Suzanna miró hacia Immacolata, cuya expresión era de pura incredulidad. Temblaba de pies a cabeza, como si fuera a caerse al suelo presa de un ataque. Suzanna aprovechó la oportunidad que se le brindaba. No tenía manera de saber si podría sobrevivir a un ataque sostenido de la Hechicera, y ahora, ciertamente, no era el momento adecuado para poner a prueba tal cuestión. Al tiempo que la tercera hermana se arrojaba entre los desperdicios de la Magdalena y empezaba a llorar a gritos, Suzanna puso pies en polvorosa.

Ahora la marea de la Fuga saltaba ya por todas partes en torno a ellas, y el aire brillante sirvió para camuflar la huida de la muchacha. Sólo después de haber cubierto algo más de diez metros volvió en sí y se acordó de Jerichau. No había quedado ni rastro de él en las inmediaciones de la Magdalena muerta. Rezando a fin de que Jerichau hubiera podido hallar el camino para escapar del campo de batalla, Suzanna siguió corriendo mientras el estruendo horrendo de la Bruja le resonaba con fuerza en los oídos.

2

Suzanna corrió sin parar, creyendo sentir una y otra vez el frío helado de la Virgen en el cuello. Pero por lo visto aquella persecución sólo eran imaginaciones suyas, pues estuvo corriendo sin estorbo alguno durante dos kilómetros o más por la pendiente del valle y después por la cresta de una colina, hasta que la luz del Tejido que avanzaba se convirtió en algo débil detrás de ella.

Pasaría muy poco tiempo antes de que la Fuga la alcanzase, y cuando eso ocurriera ella necesitaría disponer de alguna estrategia. Pero primero tenía que recobrar el aliento.

La oscuridad la protegió durante un rato. Permaneció de pie tratando de no pensar demasiado en lo que acababa de hacer. Pero un cierto regocijo ingobernable la embargaba por completo. Había matado a la Magdalena; había destruido a una de la Tres: la hazaña no era pequeña. ¿Acaso el poder que tenía dentro de ella había sido siempre igual de poderoso? ¿Había estado madurando tras la ignorancia de Suzanna, haciéndose sabio, haciéndose letal?

Por alguna razón recordó entonces el libro de Mimi, que presumiblemente Hobart aún conservaría en su poder. Ahora más que nunca esperaba Suzanna que aquel libro pudiera enseñarle algo acerca de lo que era ella y de cómo aprovecharlo. Tendría que recuperar el volumen, aunque ello supusiera enfrentarse a Hobart una vez más.

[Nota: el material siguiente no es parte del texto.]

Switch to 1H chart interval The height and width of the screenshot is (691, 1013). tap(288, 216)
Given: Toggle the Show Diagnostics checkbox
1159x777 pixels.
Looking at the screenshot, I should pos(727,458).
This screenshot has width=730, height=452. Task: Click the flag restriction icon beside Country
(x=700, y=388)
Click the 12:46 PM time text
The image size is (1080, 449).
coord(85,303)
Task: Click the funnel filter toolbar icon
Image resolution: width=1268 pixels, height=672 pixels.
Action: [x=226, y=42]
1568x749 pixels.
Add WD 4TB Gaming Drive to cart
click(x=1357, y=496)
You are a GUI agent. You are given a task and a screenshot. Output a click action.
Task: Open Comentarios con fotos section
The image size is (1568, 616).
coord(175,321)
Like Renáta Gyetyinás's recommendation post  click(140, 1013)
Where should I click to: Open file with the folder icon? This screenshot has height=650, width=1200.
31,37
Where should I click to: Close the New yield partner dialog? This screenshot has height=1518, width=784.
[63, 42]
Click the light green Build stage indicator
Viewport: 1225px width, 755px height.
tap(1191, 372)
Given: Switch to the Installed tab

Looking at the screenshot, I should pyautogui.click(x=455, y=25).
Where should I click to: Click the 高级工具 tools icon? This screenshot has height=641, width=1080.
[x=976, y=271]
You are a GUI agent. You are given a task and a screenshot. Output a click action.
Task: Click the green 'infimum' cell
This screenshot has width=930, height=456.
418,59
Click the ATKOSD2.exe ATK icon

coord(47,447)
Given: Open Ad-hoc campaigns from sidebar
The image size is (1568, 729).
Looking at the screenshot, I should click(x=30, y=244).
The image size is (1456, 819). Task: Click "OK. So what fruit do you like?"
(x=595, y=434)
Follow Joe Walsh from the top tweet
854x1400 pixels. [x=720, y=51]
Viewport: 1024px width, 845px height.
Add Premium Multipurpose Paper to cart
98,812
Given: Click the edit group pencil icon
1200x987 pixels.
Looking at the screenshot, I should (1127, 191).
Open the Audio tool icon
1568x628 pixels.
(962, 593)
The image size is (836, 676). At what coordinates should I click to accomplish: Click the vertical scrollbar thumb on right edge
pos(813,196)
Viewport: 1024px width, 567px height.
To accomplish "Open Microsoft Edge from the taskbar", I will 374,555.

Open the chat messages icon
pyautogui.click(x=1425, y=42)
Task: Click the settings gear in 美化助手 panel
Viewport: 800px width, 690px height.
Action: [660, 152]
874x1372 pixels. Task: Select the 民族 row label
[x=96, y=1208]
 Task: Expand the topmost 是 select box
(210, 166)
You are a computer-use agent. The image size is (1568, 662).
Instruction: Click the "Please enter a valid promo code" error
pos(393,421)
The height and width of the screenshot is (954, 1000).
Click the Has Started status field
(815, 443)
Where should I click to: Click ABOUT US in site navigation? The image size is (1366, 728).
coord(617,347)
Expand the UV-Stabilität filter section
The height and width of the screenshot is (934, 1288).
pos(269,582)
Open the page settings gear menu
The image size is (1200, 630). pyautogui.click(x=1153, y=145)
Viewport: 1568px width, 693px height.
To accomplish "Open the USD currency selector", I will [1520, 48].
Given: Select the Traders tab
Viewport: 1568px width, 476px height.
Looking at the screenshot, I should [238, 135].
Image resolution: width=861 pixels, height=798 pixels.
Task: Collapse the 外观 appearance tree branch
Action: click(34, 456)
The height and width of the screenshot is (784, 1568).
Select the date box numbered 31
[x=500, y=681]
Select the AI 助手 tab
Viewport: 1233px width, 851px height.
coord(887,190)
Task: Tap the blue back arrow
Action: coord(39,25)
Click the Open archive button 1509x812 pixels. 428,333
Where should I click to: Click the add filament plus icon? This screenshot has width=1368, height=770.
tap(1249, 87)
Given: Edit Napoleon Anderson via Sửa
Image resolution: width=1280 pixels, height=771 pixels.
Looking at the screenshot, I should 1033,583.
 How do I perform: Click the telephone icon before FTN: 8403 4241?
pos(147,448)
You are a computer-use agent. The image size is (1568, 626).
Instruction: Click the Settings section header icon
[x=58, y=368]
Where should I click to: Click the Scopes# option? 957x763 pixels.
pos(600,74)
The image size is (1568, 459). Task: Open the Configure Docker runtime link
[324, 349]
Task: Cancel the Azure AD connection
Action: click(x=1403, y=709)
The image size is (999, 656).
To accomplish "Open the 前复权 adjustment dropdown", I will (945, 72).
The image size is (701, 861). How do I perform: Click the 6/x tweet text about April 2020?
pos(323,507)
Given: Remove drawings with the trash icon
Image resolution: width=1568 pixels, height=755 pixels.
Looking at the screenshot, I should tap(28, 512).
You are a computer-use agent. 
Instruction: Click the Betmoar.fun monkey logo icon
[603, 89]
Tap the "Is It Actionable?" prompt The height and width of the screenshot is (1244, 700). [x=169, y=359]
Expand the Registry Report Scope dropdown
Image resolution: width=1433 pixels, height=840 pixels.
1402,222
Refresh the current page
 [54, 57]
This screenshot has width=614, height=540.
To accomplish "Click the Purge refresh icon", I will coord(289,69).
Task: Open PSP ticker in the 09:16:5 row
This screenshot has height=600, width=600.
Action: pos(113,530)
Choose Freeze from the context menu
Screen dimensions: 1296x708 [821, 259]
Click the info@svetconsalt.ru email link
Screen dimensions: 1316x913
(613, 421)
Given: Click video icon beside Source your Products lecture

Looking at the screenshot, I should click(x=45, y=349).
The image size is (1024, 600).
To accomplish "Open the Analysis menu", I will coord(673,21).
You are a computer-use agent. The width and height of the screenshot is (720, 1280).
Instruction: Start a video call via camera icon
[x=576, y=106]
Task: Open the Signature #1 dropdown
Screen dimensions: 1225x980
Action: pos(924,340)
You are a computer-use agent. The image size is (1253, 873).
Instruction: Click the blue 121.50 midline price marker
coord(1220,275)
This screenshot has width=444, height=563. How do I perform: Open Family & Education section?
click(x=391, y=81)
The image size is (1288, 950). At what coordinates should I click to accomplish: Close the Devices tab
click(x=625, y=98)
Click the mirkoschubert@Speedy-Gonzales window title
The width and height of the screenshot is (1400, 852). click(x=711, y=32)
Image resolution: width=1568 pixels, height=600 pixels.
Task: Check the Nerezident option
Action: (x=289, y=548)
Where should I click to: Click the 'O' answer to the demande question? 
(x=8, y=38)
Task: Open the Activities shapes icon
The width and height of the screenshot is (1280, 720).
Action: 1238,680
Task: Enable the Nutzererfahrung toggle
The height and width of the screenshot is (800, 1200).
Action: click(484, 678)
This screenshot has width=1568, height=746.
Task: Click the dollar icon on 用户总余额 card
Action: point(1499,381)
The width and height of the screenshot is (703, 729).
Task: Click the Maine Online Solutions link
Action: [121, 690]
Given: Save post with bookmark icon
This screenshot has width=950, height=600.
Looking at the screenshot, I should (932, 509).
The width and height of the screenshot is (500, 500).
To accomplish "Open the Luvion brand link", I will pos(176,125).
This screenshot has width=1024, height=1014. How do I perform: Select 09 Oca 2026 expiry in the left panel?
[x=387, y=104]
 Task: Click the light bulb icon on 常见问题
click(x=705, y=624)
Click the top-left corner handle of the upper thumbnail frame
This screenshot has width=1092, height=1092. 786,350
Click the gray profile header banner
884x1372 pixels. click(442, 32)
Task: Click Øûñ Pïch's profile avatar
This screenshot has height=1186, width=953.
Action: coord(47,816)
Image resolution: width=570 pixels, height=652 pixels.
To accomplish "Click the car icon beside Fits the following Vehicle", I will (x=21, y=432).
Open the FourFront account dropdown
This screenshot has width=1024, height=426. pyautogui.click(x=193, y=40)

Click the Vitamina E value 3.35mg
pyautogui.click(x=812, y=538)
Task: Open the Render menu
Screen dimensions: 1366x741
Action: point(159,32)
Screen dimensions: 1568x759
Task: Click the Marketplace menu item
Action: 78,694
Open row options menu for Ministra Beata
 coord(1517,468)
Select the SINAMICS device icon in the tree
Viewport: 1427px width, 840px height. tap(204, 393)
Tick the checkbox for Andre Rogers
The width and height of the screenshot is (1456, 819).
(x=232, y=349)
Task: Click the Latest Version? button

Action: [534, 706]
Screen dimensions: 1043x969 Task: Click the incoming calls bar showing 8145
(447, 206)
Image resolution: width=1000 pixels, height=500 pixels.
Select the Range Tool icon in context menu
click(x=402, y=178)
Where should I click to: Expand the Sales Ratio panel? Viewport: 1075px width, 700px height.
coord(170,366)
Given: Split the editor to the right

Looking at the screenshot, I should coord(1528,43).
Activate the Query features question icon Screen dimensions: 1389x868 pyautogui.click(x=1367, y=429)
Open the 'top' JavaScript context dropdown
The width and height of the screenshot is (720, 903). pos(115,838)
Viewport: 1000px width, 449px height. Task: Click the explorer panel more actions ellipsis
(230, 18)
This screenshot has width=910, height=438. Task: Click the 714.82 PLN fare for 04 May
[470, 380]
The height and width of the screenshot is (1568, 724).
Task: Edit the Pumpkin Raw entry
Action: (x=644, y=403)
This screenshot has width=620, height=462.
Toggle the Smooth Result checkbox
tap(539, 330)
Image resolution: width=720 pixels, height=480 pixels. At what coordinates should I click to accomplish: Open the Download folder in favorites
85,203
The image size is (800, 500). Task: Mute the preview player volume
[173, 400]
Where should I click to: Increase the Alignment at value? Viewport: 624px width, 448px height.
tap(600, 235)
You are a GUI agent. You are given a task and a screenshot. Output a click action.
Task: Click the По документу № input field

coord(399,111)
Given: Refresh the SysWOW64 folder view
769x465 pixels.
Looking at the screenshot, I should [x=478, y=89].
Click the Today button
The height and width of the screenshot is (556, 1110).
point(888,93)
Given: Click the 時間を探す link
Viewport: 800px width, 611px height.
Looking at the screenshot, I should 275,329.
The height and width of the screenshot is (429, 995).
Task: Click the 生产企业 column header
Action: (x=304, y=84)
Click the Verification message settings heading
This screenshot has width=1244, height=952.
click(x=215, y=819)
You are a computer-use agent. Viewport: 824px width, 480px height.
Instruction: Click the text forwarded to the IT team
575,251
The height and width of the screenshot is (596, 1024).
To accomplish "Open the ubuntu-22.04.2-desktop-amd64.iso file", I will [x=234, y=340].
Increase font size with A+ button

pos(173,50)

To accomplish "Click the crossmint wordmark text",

Al tiempo que pensaba todo esto oyó que alguien pronunciaba su nombre, o algo parecido. Miró en la dirección de donde procedía la voz, y allí, de pie a unos cuantos metros de ella, se encontraba Jerichau.

Había conseguido escapar de la Magdalena, aunque tenía la cara marcada por los dedos etéreos de la hermana. Su maltrecho cuerpo estaba a punto de desplomarse y, al mismo tiempo que pronunciaba el nombre de Suzanna por segunda vez y tendía los marchitos brazos hacia ella, las piernas cedieron bajo su peso y cayó boca abajo al suelo.

Suzanna se arrodilló a su lado en seguida y le dio la vuelta. Jerichau era ligero como una pluma. Las hermanas lo habían despojado de todo menos de aquella chispa de resolución que lo había hecho ir tambaleándose detrás de Suzanna. Ellas podían sacarle la sangre; y el semen y los músculos. Pero Jerichau había conservado el amor.

Lo atrajo hacia sí. Jerichau reclinó la cabeza sobre los pechos de la muchacha. Respiraba rápida y superficialmente, y tenía el cuerpo frío y lleno de temblores. Suzanna le acarició la cabeza; el débil halo de luz que le rodeaba la cabeza jugueteó entre los dedos de ella.

Pero Jerichau no se contentó simplemente con que ella lo acunase, sino que se apartó del cuerpo de la muchacha unos cuantos centímetros para poder extender una mano y tocarle la cara. Las venas de la garganta le latieron con fuerza cuando intentó hablar. Suzanna le conminó a guardar silencio diciéndose que ya tendrían tiempo de hablar más tarde. Pero Jerichau hizo un pequeño gesto negativo con la cabeza, y ella pudo comprender al abrazarle cuan cerca estaba el final. Suzanna no trató caritativamente de fingir otra cosa. Había llegado la hora de morir y Jerichau había buscado los brazos de ella como el lugar donde llevar a cabo esa obligación.

—Oh, mi dulce... —empezó a decir Suzanna sintiendo dolor en el pecho—. Mi dulce hombre...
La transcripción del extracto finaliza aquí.